Performance Compensation
- Non-employee director pay is not performance-based; equity grants are time-based RSUs and vest with service. No director bonus metrics disclosed.
Other Directorships & Interlocks
| Company | Sector Link to CNR | Potential Interlock Considerations |
|---|---|---|
| Civeo Corporation | Energy services (workforce accommodations) | No specific transactions disclosed with CNR; monitor any service contracts if they arise. |
| Natural Resource Partners L.P. | Coal/mineral royalties | Could be adjacent to coal operations; CNR reports no related-person transactions in 2024 and currently none proposed. |
- Related party policy requires Audit Committee review and approval for transactions >$120,000 with directors or related persons; Audit Committee annually reviews ongoing related transactions. CNR disclosed none for 2024.
Expertise & Qualifications
- Senior leadership across coal and industrial minerals; extensive finance and accounting background (CFO at Peabody; KPMG).
- Governance experience (Chair at Arch; chair of NCGC at CNR), strategic planning and marketing expertise valuable for coal price cycles and capital allocation oversight.
- Board design emphasizes majority independence, executive sessions, and risk/safety oversight through committees.
Equity Ownership
| Holder | Shares Beneficially Owned | % of Shares Outstanding |
|---|---|---|
| Richard A. Navarre | 23,119 | <1% (53,444,709 shares outstanding) |
- Director stock ownership guidelines: hold CNR stock equal to 5x annual cash retainer (either by price on a date or using fixed $20 divisor); directors have 5 years to comply. As of Dec 31, 2024, directors were in compliance or within transition period; Navarre was appointed in 2025 and falls under the 5-year compliance window.
Governance Assessment
- Strengths: Independent Lead Director role with defined authority; committees fully independent; Navarre chairs NCGC and sits on Compensation—positions central to board refresh, governance norms, and pay-for-performance oversight; company maintains clawback, anti-hedging, stock ownership/retention guidelines.

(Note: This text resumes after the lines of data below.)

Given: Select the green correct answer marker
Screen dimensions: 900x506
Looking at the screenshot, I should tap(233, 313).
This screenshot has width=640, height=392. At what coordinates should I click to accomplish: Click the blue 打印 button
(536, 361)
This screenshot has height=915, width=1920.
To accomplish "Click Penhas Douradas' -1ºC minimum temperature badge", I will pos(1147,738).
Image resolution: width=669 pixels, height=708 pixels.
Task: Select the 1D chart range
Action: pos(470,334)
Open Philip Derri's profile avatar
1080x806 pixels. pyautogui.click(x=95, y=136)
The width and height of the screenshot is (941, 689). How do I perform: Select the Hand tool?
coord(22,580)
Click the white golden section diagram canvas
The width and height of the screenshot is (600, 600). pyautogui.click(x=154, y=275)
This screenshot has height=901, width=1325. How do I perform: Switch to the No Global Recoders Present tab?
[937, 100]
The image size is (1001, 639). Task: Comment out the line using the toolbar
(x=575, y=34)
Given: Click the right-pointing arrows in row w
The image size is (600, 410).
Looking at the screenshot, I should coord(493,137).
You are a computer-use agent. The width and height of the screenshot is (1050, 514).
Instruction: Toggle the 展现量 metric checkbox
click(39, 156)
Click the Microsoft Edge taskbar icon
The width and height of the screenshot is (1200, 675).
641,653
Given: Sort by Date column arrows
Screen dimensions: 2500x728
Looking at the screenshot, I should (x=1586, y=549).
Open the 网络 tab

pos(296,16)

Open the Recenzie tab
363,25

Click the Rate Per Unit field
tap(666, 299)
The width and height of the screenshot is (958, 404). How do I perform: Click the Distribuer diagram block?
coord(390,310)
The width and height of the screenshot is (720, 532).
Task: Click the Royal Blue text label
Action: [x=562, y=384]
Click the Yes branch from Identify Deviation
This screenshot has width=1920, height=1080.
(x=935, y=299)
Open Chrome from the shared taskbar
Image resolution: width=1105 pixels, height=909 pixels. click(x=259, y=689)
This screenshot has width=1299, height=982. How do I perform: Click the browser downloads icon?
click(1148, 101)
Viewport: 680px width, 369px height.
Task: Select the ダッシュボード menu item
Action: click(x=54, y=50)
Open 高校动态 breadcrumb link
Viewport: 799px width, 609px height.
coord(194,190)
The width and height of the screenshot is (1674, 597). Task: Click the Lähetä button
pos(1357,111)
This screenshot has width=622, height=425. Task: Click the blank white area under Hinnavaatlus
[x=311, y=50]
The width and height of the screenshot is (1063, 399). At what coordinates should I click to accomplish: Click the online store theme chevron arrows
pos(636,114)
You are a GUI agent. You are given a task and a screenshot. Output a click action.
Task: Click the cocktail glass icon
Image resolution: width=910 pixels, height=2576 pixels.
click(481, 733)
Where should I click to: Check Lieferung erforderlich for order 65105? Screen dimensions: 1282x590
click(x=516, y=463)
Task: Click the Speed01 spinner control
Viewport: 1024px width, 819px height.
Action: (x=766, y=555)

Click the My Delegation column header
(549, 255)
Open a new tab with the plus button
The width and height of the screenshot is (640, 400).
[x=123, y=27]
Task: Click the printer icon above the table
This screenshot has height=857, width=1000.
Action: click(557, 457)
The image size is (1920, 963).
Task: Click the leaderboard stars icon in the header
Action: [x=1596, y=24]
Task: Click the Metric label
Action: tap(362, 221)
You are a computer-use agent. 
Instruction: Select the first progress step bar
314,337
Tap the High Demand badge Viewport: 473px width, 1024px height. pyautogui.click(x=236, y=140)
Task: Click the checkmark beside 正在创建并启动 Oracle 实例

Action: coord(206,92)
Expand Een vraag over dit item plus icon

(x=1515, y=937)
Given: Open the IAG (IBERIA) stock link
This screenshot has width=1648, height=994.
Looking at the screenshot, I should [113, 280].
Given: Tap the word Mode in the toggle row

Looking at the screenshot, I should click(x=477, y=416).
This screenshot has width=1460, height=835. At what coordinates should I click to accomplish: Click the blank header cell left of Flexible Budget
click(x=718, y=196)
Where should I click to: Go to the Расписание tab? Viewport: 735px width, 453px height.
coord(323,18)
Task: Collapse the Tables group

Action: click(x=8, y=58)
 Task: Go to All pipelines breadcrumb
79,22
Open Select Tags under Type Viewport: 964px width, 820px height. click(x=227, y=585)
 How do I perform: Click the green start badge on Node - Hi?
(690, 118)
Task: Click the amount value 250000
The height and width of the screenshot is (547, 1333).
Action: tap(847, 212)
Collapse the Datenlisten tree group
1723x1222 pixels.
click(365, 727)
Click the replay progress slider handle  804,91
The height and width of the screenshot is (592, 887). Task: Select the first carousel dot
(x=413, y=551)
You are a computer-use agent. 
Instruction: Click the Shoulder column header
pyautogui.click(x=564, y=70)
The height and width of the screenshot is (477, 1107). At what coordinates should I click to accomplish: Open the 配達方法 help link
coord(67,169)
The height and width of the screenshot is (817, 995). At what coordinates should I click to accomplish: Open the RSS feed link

- Shareholder Signals: 2024 say-on-pay approval ≈94.8%, indicating broad investor support for compensation design ahead of the merger transition.
- Potential Risks/Red Flags to Monitor:
- Multi-board commitments (Civeo, NRP) can elevate time demands; no overboarding breach disclosed, and he is not on CNR’s Audit Committee subject to audit-committee limits.
- Sector interlocks (NRP’s coal royalties) could create perceived conflicts if transactions emerge; CNR has a formal related-party review process and reported no related transactions in 2024.
- Insider reporting: Company noted some 2024 late Forms 4 for certain officers, but none were attributed to Navarre (he was not a CNR insider in 2024).
Overall, Navarre’s coal-industry leadership, finance background, and chairing of NCGC support board effectiveness during post-merger integration; independence and LID role enhance oversight. Monitor any future dealings with NRP/Civeo under the related-party policy, and evaluate workload across boards periodically against committee leadership at CNR.